Sonic Sentinel Gunshot Detector

Introduction

Active shooter incidents often go undetected until after multiple rounds have been fired, leading to delayed responses and tragic outcomes. SonicSentinel addresses this challenge by providing a low-cost, battery-powered acoustic detection node built around the PIC16F13145 Curiosity Nano. The system continuously monitors ambient sound through a Max4466 microphone amplifier, processes the incoming audio with a real-time FFT on the microcontroller, and uses simple visual feedback to indicate safety (green) or potential danger (red). By leveraging optimized signal processing and the CLB, SonicSentinel can detect the characteristic frequency signature of gunshots within milliseconds and notify nearby responders or trigger additional alerts.

Methodology

Four PIC16F13145 peripherals and their drivers were used:

• EUSART1 
• Interrups
• Configurable Logic Block clocked on Timer2
• ADC clocked on Timer1.

Figure 2.1: PIC16F13145 Design Tree.

CLB Design

Figure 2.2: CLB Design Flow

The CLB takes input from the software-driven CLBSWIN0. When CLBSWIN0 is true, the Safety LED Indicators are turned on, and the simulation for the Danger Alert LED Indicator Array remains off. When CLBWIN0 is false, a Danger Alert is triggered and the Verilog simulation runs until CLBWIN0 returns to true by triggering the reset.
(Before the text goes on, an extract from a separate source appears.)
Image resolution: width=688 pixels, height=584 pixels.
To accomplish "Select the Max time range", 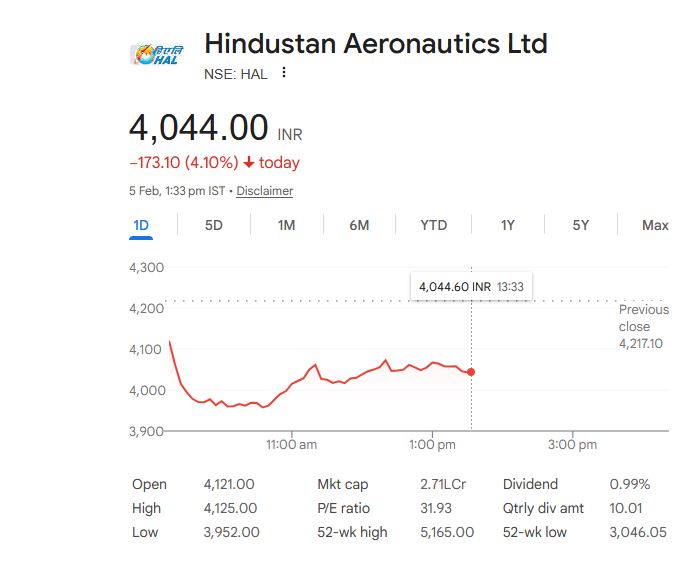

Below is a State Transition Table for the State Machine Architecture that the Verilog simulation code is built upon. 

Hardware Setup:

• Microphone: A Max4466 amplifier module is connected to the PIC’s analog input (RA0) to capture sound pressure levels.
• Analog-to-Digital Conversion: The built-in ADC on the PIC16F13145 samples the audio signal. 
• LED Indicator Arrays: 10 GPIO pins drive 6 red and 4 green LEDs. Under normal conditions, the green LED remains lit. A detected gunshot or emergency button press triggers the red LED Array simulation. 

Figure 2.3: Schematic Diagram of the Hardware Setup Connection. 

FFT Implementation 

Blocks of 64 audio samples were collected, and a standard Cooley‑Tukey FFT run was performed to turn each time‑domain frame into its frequency‑domain representation. Because the input is real, only the first 32 bins actually carry unique information (the remaining bins mirror them), so the redundant half was discarded. These 32 bins gave an evenly‑spaced spectrum, from DC up to Nyquist. Lastly, a simple magnitude for each bin was computed, which became the basis for the detection logic.

Detection Algorithm

To reliably spot gunshots "brief, broadband impulses," a two‑metric test was used, tuned, and developed against test audio samples conducted. 

Spectral Flux

Measures how much the spectrum jumps from one FFT frame to the next. Gunshots show a large, sudden spike; ordinary sounds (speech, music, ambient noise) tend to change more gradually. Using this formula.

The spectrum flux formula compares consecutive audio sample frames “X” to compute the sum of the difference between individual frequency bins, given that a jump is detected.  

Active‑Bin Count

Counts how many of the 32 bins exceed their “ambient‑only” noise floor. Utilizing collected background data, a per‑bin threshold was set so that everyday noises rarely light up more than a handful of bins, whereas a gunshot lights up many at once.

Results

Figure 3.1: Example Collected Ambient Noise Frequency Bins Data Samples

Figure 3.2: Example Collected Gun Shot Detected Frequency Bins Data Samples

Figure 3.3: Example Collected Loud Music Frequency Bins Data Samples

Resource Utilization:

• Program Memory: 5,715 of 8,192 words used (~70%)
• Data Memory: 503 of 1,024 bytes used (~49%)

Discussion

The decision for the detection algorithm used was mainly data-driven. For the purpose of demonstrating in this project, A pistol sound from the upbeat.io website was used for gunshot sounds. No actual gun was used in the calibration and the interpretation of the sampling data. However, the code structure was written so well, allowing easier calibration on any alternative scope of variables. One of the major challenges during this project was finding the right documentation and learning resources. This slightly slowed down progress. To solve this, I mainly used the documentation provided, and also read other project examples available and related to my project. 

Conclusion

SonicSentinel showcases how dynamic, real-time signal processing on a low-cost microcontroller can deliver rapid, reliable gunshot detection with minimal hardware. The integration of a Max4466 microphone, optimized 64-point FFT, clear LED indicators, and a UART peripheral provides an effective proof of that concept.